Ao terceiro dia acaba
Tudo o que começou.
As promessas são nada,
Mas isso nem eu sou.

Fiquem felizes no Natal:
Não há mesas sem comer
Pois todos têm a tal
Ganância por receber.

sexta-feira, 19 de dezembro de 2014

Este belo Natal

Numa gélida e natalícia rua, sozinho, um menino procura uma específica loja por lá aberta. Entra numa com guloseimas de montra convidativas e brinquedos coloridos ao fundo sem sequer reparar que passou da rua fria à loja de confortável temperatura. Esse desejo extra-físico e corporal que cegamente o fez ver os artigos que o Natal fizera chegar àquele estabelecimento, que denota já sobre as suas paredes e demais estruturas idade pesada, explicava-se pela idade tenra e juvenil das suas pernas, que o apressaram até à prateleira mais afastada. Automático, o rapazito alcança uma caixa de madeira antiga com alguma inconveniente poeira - pelo sopro forte extinta - e com dois bonecos nela desenhados: um pai-natal acompanhado por um pequeno e prestável gnomo. Sem dúvida que o invólucro que segurava fazia parte do século precedente ao do nascimento do nosso protagonista, mas, com mais certeza ainda, ele reconhecia o grafismo: de onde? não sabia. Mas conhecia-o e jurava-o mentalmente. O que teria provocado aquele instinto que o fez alcançar a inexplicável e desejada caixa de madeira? Não sabia, mas tinha a certeza que algo de mágico, que só a alegria e a unicidade do Natal conseguiria explicar, se encontrava no seu interior.

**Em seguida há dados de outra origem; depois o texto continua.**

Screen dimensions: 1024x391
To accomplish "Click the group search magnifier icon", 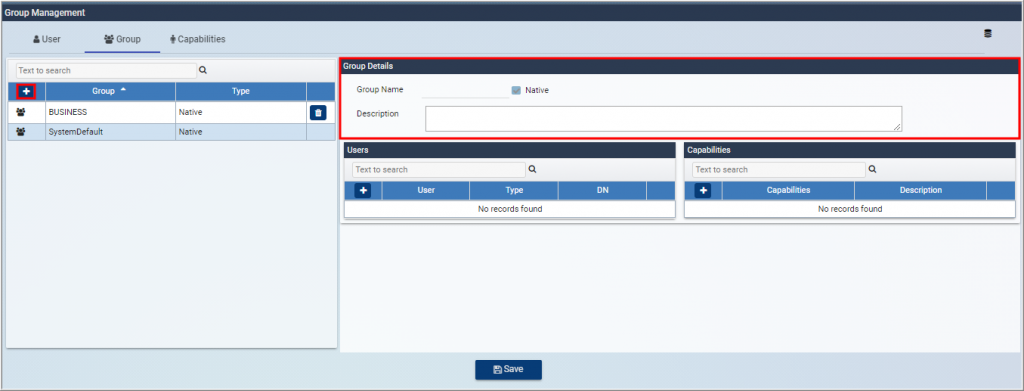I will 202,70.
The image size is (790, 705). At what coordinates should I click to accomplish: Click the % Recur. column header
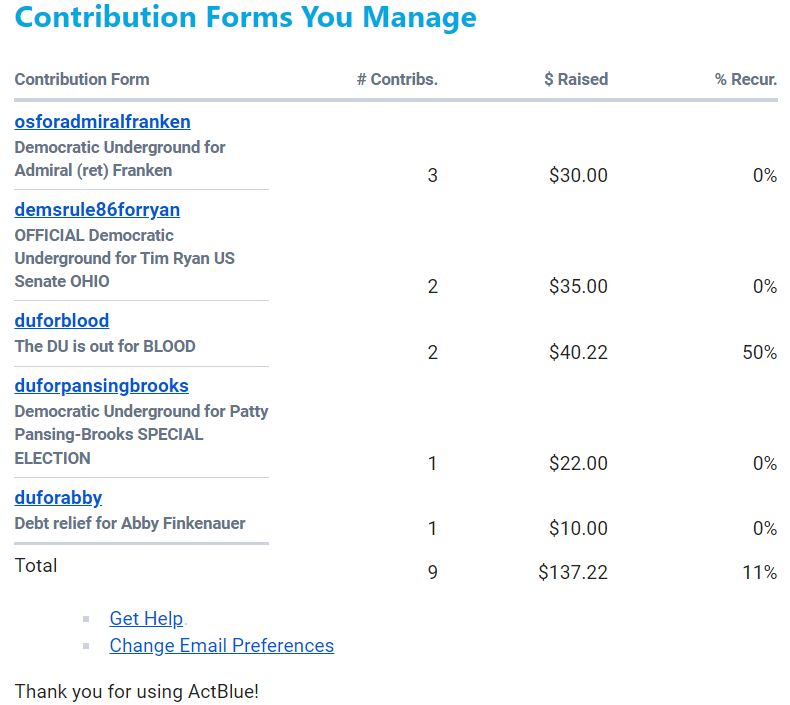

Num improvável dia sem clientes, o dono da loja, sentado em parte sobre uma cadeira e em parte sobre a idade, sossegadamente lia um livro muito antigo. Naquela época era costume a loja ter clientela de sobra, sobretudo de pessoas já antigas como o livro e o dono, que procuravam as coisas que as faziam sonhar nos Natais longínquos das suas infâncias. Com estranheza, quem entra é um menino, que sem ver nada do exposto - excepto, com um olhar vago, os chocolates à entrada - se penetra rapidamente na parte mais afastada da loja, agarrando a dita caixa de madeira de indecifrável conteúdo. Surpreso com este acontecimento inesperado, diz o velho dono:

- Raios te partam, Joãozinho, o que vieste aqui fazer com este frio? A tua mãe não pode ir às compras sossegada que a desobedeces logo e sais de casa!
- Desculpa lá avô, vim só buscar os comandos da consola. Podes vender a caixa, eu é que já não sabia do raio dos comandos. Só agora é que me lembrei que era aqui que os guardava.
- Muito bem, vê lá se tens juízo a voltar para casa. Como está a ser o Natal, já agora?
- Bom, farto-me de jogar Grand Theft Auto 5™ e Watch Dogs™ na Playstation 4™ da Sony®.
- Está bem, vá. Juizinho.
- Adeusinho, avô. Feliz Natal.
- Dá um beijinho à tua mãe.

E a caixa, que simboliza tão claramente o espírito de Natal que aproxima distantes gerações, foi vendida a um transeunte daquela rua que a conseguiu por dois euros e meio somente depois de regatear um pouco.

Feliz Natal a todos os dois leitores do Vou Escrever Um Blogue, e que 2015 seja melhor do que a maioria dos anos do século dezassete.

quarta-feira, 17 de dezembro de 2014

Poesia

Meu amor: como o tempo de saudade
Escorre lacrimosamente por meu rosto.

Nem a prata da casa ou o ouro da igreja,
Nem o amo sorridente ou a serviçal
Mulher-a-dias que aqui emprego,
Nem eles, nem nada, nem ninguém,
Te repõem em minha vida que era nossa.

Como a bravura do campo ou a ternura
Das mães que lá habitam com suas famílias,
Também tu, para a natureza vinda, da fama
Retornada, me dás a chama de mil valentes
Gregos e de um milhão de dons Quixotescos.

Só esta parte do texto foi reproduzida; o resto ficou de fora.